A recently hired landscaping contractor needs to purchase plants and other gardening supplies. The homeowner makes a list (or agrees on a list) of supplies and creates a token for the supplies. The contractor can present the list and the token to the garden supply center and purchase the supplies. Contractor does not have to “loan” the homeowner money and hope to get reimbursed. The homeowner does not have to create an account or give a check or credit card number to the contractor or to the garden supply center. Purchase of the supplies may be made at the contractor's convenience.

EXAMPLE 5

A college student needs money for books and rent. The student's parents create digital tokens for rent and for the bookstore for specific books and other needs of the student. The parents may email the digital tokens to the student. The student prints out the digital tokens. The printed tokens may then be provided by the student to the landlord, bookstore, etc. The vendors get their money and the student gets a place to live and books (but does not get the stereo). The parents are happy because the money is spent for its intended purpose (and not for the stereo desired by the student).

EXAMPLE 6

Night out on the town. The user cannot decide which movie to go to. User creates tokens for two different movies (or one token with item code for “movie”). When the user arrives at the theater, he decides instead to go dancing. Unlike pre-purchased tickets, no money is lost due to the tokens if not used.

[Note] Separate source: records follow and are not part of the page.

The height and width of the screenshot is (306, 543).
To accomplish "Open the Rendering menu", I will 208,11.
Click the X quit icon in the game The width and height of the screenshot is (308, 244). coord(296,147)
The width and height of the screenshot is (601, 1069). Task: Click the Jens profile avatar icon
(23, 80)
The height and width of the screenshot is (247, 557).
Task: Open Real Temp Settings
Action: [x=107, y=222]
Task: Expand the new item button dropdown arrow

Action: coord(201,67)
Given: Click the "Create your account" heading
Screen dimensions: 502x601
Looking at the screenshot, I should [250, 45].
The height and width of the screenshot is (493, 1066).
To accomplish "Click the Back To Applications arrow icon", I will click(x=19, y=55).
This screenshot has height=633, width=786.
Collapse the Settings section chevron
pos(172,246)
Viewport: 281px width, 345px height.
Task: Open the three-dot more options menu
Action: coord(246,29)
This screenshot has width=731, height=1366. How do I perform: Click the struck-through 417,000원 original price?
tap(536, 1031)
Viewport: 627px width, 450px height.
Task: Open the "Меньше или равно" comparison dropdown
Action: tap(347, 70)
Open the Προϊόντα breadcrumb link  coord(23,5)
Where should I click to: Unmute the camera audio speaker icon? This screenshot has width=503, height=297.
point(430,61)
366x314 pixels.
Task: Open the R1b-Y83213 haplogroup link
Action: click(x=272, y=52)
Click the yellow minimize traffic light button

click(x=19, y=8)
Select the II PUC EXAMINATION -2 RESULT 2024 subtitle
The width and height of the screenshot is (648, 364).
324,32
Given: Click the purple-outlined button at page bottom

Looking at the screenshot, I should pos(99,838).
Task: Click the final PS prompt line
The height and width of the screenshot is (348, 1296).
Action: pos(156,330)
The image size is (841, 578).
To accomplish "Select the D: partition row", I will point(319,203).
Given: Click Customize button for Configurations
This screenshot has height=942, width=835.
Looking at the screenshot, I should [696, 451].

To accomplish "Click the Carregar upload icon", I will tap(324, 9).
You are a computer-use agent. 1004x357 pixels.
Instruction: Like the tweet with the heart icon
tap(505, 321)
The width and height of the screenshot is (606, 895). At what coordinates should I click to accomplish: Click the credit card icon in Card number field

If the user had gone to a movie, one scan of the token and the theater has the user's money and the user is admitted to the show.

Although specific embodiments of the invention have been described, various modifications, alterations, alternative constructions, and equivalents are also encompassed within the scope of the invention. The described invention is not restricted to operation within certain specific data processing environments, but is free to operate within a plurality of data processing environments. Additionally, although the present invention has been described using a particular series of transactions and steps, it should be apparent to those skilled in the art that the scope of the present invention is not limited to the described series of transactions and steps.

Further, while the present invention has been described using a particular combination of hardware and software, it should be recognized that other combinations of hardware and software are also within the scope of the present invention. The present invention may be implemented using hardware, software, or combinations thereof.

The specification and drawings are, accordingly, to be regarded in an illustrative rather than a restrictive sense. It will, however, be evident that additions, subtractions, deletions, and other modifications and changes may be made thereunto without departing from the broader spirit and scope of the invention as set forth in the claim.